Depuis l’incident, elle est retournée «à quelques reprises» à la maison pour chercher ses biens. Et elle n’a visité qu’une seule fois le cabanon… avant de le faire démolir.

«Les enfants ne voulaient plus vivre là et moi non plus, souligne-t-elle. Pour le cabanon, je voulais rentrer pour voir. Cela a été très difficile. Il m’a enlevé mon bébé. J’ai perdu un enfant qui était en santé. Je l’allaitais encore. Et pour mes filles, c’était comme leur bébé aussi», ajoute-t-elle, la voix qui tremble.

L’argent a également été un problème pour la femme qui a dû retourner au travail, «trop tôt», selon elle. «J’avais une aide du fédéral de 35 semaines pour les victimes d’actes criminels. Il a fallu que je retourne travailler par la suite, car j’avais un congé sans solde pour mon bébé. Je n’ai pas eu droit à l’assurance salaire. Pour moi, 35 semaines, c’était trop court.»

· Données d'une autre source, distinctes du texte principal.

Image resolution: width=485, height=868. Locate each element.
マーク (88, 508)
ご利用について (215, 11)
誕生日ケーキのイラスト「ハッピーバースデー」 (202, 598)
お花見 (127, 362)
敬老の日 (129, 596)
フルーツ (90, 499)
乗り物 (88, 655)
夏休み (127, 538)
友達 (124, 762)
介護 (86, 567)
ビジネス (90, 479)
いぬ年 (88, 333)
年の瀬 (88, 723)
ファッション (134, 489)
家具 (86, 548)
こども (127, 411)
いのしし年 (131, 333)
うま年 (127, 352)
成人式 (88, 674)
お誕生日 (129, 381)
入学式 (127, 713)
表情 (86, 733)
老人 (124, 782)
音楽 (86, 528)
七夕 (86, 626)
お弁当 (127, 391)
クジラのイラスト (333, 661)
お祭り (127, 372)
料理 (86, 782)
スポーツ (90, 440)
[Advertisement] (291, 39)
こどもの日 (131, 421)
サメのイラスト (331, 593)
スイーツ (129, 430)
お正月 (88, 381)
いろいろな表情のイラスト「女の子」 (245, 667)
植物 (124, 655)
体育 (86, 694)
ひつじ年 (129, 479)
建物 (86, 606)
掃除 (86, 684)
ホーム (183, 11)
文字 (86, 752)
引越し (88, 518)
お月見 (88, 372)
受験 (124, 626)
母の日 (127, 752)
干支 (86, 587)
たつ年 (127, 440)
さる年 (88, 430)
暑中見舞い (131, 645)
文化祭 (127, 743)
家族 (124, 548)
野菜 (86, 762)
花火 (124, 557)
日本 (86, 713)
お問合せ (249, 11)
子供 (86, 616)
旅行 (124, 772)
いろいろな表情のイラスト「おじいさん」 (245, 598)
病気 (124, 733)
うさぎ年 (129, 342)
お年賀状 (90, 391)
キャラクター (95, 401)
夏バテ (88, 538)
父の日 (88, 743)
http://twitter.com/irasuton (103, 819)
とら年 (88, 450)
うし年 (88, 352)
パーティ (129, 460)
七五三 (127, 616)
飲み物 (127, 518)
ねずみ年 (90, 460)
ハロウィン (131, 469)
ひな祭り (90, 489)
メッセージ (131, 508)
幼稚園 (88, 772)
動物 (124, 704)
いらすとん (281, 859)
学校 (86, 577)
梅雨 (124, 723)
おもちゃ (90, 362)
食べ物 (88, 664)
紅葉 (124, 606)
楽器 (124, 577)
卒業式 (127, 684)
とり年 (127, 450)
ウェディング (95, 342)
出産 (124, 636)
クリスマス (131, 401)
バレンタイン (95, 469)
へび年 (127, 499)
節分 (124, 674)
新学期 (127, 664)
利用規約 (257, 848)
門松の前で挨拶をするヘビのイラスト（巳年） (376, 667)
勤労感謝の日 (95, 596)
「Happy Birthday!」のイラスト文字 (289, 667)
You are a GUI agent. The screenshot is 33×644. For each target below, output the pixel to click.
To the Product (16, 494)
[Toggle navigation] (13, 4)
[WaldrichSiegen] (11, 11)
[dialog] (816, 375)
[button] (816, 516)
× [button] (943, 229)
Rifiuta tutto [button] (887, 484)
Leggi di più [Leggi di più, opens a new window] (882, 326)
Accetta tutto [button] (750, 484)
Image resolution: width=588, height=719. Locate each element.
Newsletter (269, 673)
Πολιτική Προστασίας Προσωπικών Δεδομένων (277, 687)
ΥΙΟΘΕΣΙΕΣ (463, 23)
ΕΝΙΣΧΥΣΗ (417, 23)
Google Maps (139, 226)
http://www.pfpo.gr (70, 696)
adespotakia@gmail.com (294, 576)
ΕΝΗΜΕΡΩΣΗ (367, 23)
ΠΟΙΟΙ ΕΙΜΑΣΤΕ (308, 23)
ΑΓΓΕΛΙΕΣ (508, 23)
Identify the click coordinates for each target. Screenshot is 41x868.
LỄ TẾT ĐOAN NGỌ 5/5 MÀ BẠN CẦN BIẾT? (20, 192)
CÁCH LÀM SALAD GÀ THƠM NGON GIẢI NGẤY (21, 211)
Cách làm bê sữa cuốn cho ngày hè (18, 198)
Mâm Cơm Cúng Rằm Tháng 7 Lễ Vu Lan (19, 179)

Pour évacuer son stress quotidien, Mme Rzepkowska fait beaucoup d’activités sportives. C’est ce qu’elle conseille aux personnes victimes d’une situation similaire. «Cela me permet de ne pas toujours penser à ce qui est arrivé. Sinon la scène revient continuellement. Lorsque je suis en action, je m’y attarde moins.»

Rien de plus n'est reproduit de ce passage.